The structure of a formatting statement is:
'%FMT'%(DATA),
where FMT is a 'format string' and DATA is the variable name whose value we want to format. Here is an example in which FMT is:
3.1f.
The first number (3) is the number of characters in the output. The second number (1) is the number of characters AFTER the decimal place. The 'f' means that DATA is a floating point variable.
Other format strings include: %s for a string, %i for an integer, %e for 'scientific notation'.

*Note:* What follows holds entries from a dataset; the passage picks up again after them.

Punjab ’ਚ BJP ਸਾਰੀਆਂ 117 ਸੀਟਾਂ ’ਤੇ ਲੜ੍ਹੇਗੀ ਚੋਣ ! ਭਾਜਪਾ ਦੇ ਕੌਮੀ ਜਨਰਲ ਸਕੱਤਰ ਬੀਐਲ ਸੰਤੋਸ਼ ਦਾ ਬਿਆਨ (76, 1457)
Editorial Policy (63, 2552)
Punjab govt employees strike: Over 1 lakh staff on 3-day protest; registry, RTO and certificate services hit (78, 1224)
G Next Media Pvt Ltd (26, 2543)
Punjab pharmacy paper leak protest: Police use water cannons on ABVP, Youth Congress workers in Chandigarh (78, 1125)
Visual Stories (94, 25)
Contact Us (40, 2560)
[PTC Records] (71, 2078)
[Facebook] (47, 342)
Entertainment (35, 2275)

print ('no formatting: ',Delta) # no formatting
print ('formatted: ','%3.1f'%(Delta)) # with formatting
# or can use round(Delta,1)
print ('rounded: ',round(Delta,1))
no formatting: 85.66731577526346 formatted: 85.7 rounded: 85.7
Recall from Lecture 2:
number=1 # an integer
Number=1.0 # a floating point
NUMBER='1' # a string
we can use the formatted string trick on them like this:
print ('%i'%(number))
print ('%f'%(Number))
print ('%3.1f'%(Number))
print ('%s'%(NUMBER))
1 1.000000 1.0 1
Or for a bigger number:
bignum=np.pi*1000
print (bignum)
print ('%6.5e'%(bignum))
print ('%3.2e'%(bignum))
3141.592653589793 3.14159e+03 3.14e+03
Your code must be fully commented, the notebook must have the correct name and it must be turned in to Canvas before the deadline.
To turn it in, you must include the datafile you downloaded in a zip file with your solution notebook.